Competing In MotoAmerica Superbike the Westby Racing Way

Yamalube/Westby team manager Chuck Giacchetto talks about the bikes and Superbike racer Mathew Scholtz.

Yamalube Westby Racing Mathew Scholtz wheelies
Yamalube/Westby Racing's Mathew Scholtz at Road Atlanta.Photo: Brian J. Nelson

Part 2 in a series of observations written by Yamalube/Westby Racing’s team manager, Chuck Giacchetto. CLICK HERE for Part 1.

Anyone involved with MotoAmerica knows that the series needs more Superbikes on the starting grid. In fact, I believe most teams would like to compete in the premier class. But let's not fool ourselves: Motorcycle road racing is a very expensive sport. It's not our God-given right to participate in it, be good at it, or afford it. So, in this entry, I would like to focus on the new Superstock 1000 rules package.

Let’s start at the front of the motorcycle. Under the new rules, we can change the axle and modify the fork lower, which means we can now use a captive axle nut—one less tool needed. This also allows use of a different fender-mounting system so we don’t need to remove the fender or brake calipers to execute a wheel change. For my guys, this means fewer steps, reduced opportunities for mistakes, and less time spent kneeling.

Moving upward, you can clearly see that the Yamalube/Westby Racing Yamaha YZF-R1 has a big ol' fully adjustable triple clamp. That means we can now legally change offset and add or take away trail according to rider feedback. The kit we use also allows us to change rake and perform a stem tilt. On our bike, the latter will vary from zero degrees up to 1.5 fore or aft.

These changes affect the inputs that our rider, Mathew Scholtz, receives from the motorcycle during corner entry and, even more critical, mid-corner. Depending on which way we adjust the tilt, we can increase or take away the feeling that Mat picks up through the handlebars. Thus far, this has been the most noticeable change to our Superstock 1000 race program.

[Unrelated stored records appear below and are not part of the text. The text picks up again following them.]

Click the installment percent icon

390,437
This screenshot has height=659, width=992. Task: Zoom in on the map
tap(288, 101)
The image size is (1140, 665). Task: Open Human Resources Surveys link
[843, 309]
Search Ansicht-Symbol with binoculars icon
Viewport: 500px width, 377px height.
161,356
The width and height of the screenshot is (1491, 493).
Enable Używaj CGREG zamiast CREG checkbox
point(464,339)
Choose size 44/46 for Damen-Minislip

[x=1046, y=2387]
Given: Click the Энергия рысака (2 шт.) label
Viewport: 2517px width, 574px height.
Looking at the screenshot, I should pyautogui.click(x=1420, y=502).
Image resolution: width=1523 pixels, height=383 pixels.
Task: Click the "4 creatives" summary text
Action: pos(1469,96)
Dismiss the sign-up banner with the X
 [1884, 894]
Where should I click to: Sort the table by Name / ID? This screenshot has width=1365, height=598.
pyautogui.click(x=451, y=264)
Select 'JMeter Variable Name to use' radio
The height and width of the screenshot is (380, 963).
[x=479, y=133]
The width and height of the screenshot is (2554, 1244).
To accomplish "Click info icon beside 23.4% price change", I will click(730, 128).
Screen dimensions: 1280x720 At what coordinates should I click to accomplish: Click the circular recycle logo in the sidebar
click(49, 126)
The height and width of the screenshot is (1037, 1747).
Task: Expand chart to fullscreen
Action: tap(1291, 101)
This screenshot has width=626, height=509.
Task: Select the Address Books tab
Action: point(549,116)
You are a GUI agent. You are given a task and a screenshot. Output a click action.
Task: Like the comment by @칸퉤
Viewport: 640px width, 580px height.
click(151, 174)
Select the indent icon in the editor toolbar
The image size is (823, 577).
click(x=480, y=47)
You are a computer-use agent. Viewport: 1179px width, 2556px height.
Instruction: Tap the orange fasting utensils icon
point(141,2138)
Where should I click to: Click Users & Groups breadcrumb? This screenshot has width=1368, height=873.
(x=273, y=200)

Moving to the rear of the bike, we are now allowed to modify or replace the standard shock linkage. This is an open option so we have built different links according to what the rider feels that he may need based on the track and his riding style. There is no specific combination that just mysteriously drops out of the sky, so patience truly is a virtue with regard to this modification.

In addition, the location of the swingarm pivot can now also be modified. Most of the time, that adjustment isn’t more than 2mm in either direction but it will nevertheless alter a number of things, including chain pull, leverage, swingarm angle, wheel rate, etc. This is an area of modification in which very few who race our particular class of machine will likely see significant benefit.

By far, the biggest change at the rear of the bike is the use of a modified swingarm. We are fortunate to have great sponsors that build and test these parts. Our new arm is 25mm longer than standard, which means that we can adjust wheelbase from the stock length to something greater. We can also swap the rear brake caliper for an underslung aftermarket unit. Now, with one tool, the wheel is in and out seamlessly—and safely.

Superbike teams have traditionally had two bikes ready to go for every session. Bin one? Jump on the other. Testing tires and different setups was far more efficient. Now, everyone who is racing a 1000cc motorcycle, Superbike or Superstock 1000, can only use a second bike if the designated number-one bike is a total loss. Teams will now leave their back-up bikes stored in or behind their transporters.

Some may argue that this isn't the right time for Superstock 1000 teams to be spending more money. I look at it instead as a smooth transition into Superbike. We have to spend the money, but we are doing so in two steps. For 2017, we will run Superstock 1000 with a highly modified Yamaha R1. Next year, we will run the same bike with fork and engine modifications. Maybe it’s psychological, but we feel great about these changes.